Hilary Mantel CBE
Booker Prize winner, Mantel speaks on campus
One of the country’s most distinguished living novelists, Hilary Mantel CBE will discuss the impulse to recover the past that lies behind her historical fiction, ‘Wolf Hall’ and ‘Bring Up the Bodies’ at the University of Exeter on 29 October.
The talk is being given at the Streatham Campus, in the Forum’s Alumni Auditorium and is open to members of the public, students and staff.
As part of the University’s Arts and Culture Forum Lecture Series, Vice Chancellor, Professor Sir Steve Smith, will introduce Hilary Mantel’s talk ‘Vacant Possession: The Houses Where the Dead Live’.
The inspiration for the talk is a photograph of Hilary Mantel’s great-grandmother on the doorstep of a terraced house in a Derbyshire mill village. She was far from her birthplace in Ireland, and the photograph is the single image of her that remains. The photo was taken at the end of the nineteenth century, and by the 1950s the houses were demolished, but their frontages remained: bricked-up windows, bricked-up doors, with nothing behind them.
Hilary Mantel said: ‘My task, is unbricking the doorway: getting beyond that blank façade to the space behind, where our ancestors used to live.'
The talk will reflect on history, heritage and fiction, on memory and myth. In it Mantel will also consider how the barrier between the living and the dead is broken down in the imagination. The opportunity to find about more about Mantel’s writing process and what inspires elements of her work will follow the talk in the form of Questions and Answers, chaired by Professor Helen Taylor.
The University’s relationship with Hilary Mantel was strengthened in 2011, when Mantel was conferred with an Honorary Doctorate. She is currently a Visiting Professor in the College of Humanities.
Hilary Mantel CBE is an internationally renowned author of thirteen books covering an astonishing range of genres and themes. She has won many prizes and honours for her work. Hilary Mantel’s most recent novels have confirmed her global reputation. ‘Wolf Hall’ was shortlisted for or won most prizes going: not only the Man Booker but also the inaugural Walter Scott Prize and the US National Book Critics Circle Award. ‘Bring Up the Bodies’, went one better, winning the 2012 Man Booker and the 2013 Costa Book Award, as well as being shortlisted for the 2013 Women’s Prize for Fiction.

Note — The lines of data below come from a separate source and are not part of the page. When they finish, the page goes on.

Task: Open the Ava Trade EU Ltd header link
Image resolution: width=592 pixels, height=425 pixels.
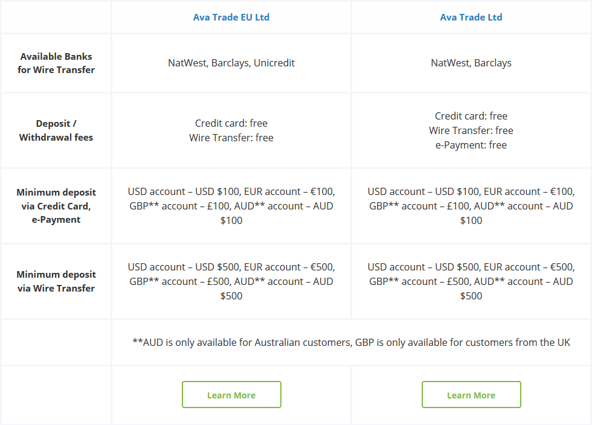Action: coord(231,17)
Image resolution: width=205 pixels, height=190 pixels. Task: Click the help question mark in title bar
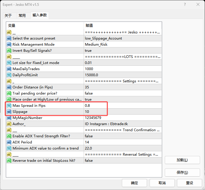coord(185,5)
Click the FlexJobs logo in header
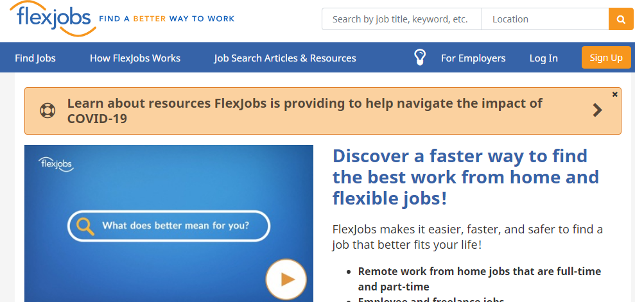Viewport: 635px width, 302px height. (x=53, y=19)
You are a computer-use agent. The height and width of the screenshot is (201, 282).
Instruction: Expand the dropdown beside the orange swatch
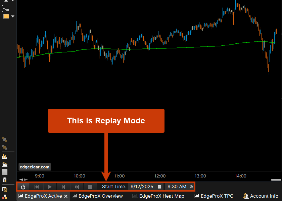13,16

Professor Taylor said:“Mantel’s literary output is the most brilliantly original and varied of any contemporary writer, and her capture of international literary prizes testifies to her pre-eminence in the field.”

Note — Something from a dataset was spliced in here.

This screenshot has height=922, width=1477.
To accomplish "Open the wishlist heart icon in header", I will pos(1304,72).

The talk ‘Vacant Possession: The Houses Where the Dead Live’ is at 7.30pm – 8.45pm Tuesday 29 October in the Alumni Auditorium, Forum, University of Exeter. Tickets are £5 (Students £3), tickets available from the Northcott Theatre Box Office 01392 493493.
Blackwell’s bookshop will be running a book signing after the talk, in the Forum Street with a selection of Hilary’s books on sale before and after the event.